*Extract provided*:

********

Almost 30 years ago, the Mi’kmaq First Nations in Nova Scotia decided they needed control over the education of their children to improve poor outcomes in their community schools. The seeds planted by the Mi’kmaw Kina’matnewey (MK) education authority have grown over the last three decades and blossomed into an Indigenous education system superior to the non-Indigenous education system around them. I asked Blaire Gould, Executive Director Mi’kmaw Kina’matnewey, how they took over the education of Mi’kmaq children.
I think there's really good intentions around enabling us to exercise our jurisdiction. And the province really just allowed that to happen without hesitation.
Blaire Gould
Bruce Valpy (BV) – Hi Blaire, so can you give me an idea how the Mi’kmaw took control of their children’s education?
Blaire Gould (BG): There are 13 communities. When things first started in ’91 – ‘92, the agreement at the time was to develop a political accord that affirmed that all 13 Mi’kmaq Communities in Nova Scotia agree in principle, that we support the idea of jurisdiction from K to 12. Also, that concept of lifelong learning, so into post-secondary, early education, all of that stuff.
So, both political and federal legislation passed in ‘97. We entered into another agreement with the province in the early 2000s around students we’re sending to provincial schools. We want data from those students. The government is a really good partner here in Nova Scotia. I know it’s not a common thing to have. But we’re very fortunate to have, regardless of the politics of the day or the party of the day, we have held a really good relationship with Nova Scotia, specifically the Department of Education, Communities’ Cultural Heritage, departments like that. Fisheries is another one but…
I think there’s really good intentions around enabling us to exercise our jurisdiction. And the province really just allowed that to happen without hesitation. So, those components certainly didn’t come overnight. But are now seeing some big milestones come ahead in the 30 years.

********

*Raw data*:
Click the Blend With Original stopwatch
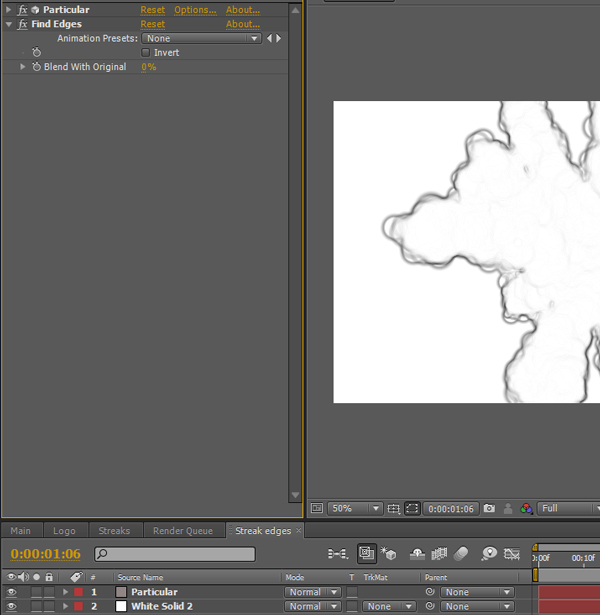Screen dimensions: 600x615 [36, 67]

********

*Exercise instructions*:
A. How many Mi'kmaq communities in Nova Scotia does the interview on Mi'kmaw education mention?
B. Write the next part of the interview on Mi'kmaw education, picking up after its final sentence.

*Exercise results*:
A. There are 13 communities.

B.
We had to be respectful that there was interest, that these individuals were working in whatever jobs that they had, had families, they couldn't go two hours away to attend a university. So, they delivered weekend programming for two years, summer intensives. And we've popped out a lot of teachers.
Blaire Gould
BV: Yellowknife is very much a southern enclave. I’m from New Brunswick, and many, many people are from the south. We have our own school boards here in Yellowknife. So, I suspect our Yellowknife numbers are very much like your numbers and like your surrounding numbers.
As soon as you get into the communities, then you get into the Dene, Metis and Inuvialuit Indigenous population. And things go off a cliff. Now, they’ve had schools there for quite some time. I don’t think there’s any lack of effort on the part of the Department of Education. But again, the Department of Education is based in Yellowknife. The education authorities, they’re sort of set up with elected board members. But board members can be sent on their way. And if they don’t have – whoever the Executive Director is – if they don’t match their skills, it’s very difficult to question them. And you’re kind of put into a box as to what you can do in terms of hiring, or firing, or change, or anything like that.
So, how much does culture play into it? Graduation numbers of Indigenous students in Yellowknife at about 45%, which is about 10% higher than the communities outside Yellowknife. Kind of suggests it isn’t necessarily the quality of the school board or the quality of the education that’s being delivered, it’s the cultural appropriateness of the education that’s being delivered. The culture is a gap between the people doing the delivering and the people receiving the education.
And then you sort of put on the layer of the residential schools, that makes the gap that much wider. Do you have teachers in the system who are Mi’kmaw?
BG: Absolutely.
BV: So, is that a priority?
BG: It was a definite priority when we first started in ‘97. There were cohorts immediately launched. St. Francis Xavier being the first one who took us up on our offer to deliver cohorts. But we couldn’t just deliver any kind of cohort. We had to be respectful that there was interest, that these individuals were working in whatever jobs that they had, had families, they couldn’t go two hours away to attend a university. So, they delivered weekend programming for two years, summer intensives. And we’ve popped out a lot of teachers. And so, those cohorts still exist today. Student teachers that start together and finish together, and they all learn together.
...it wasn't just about graduating and giving kids a diploma. It was about closing the gap, and making sure that they've met grade-level expectations at grade three, grade sixth, all the grades.
Blaire Gould
BV: What are other priorities?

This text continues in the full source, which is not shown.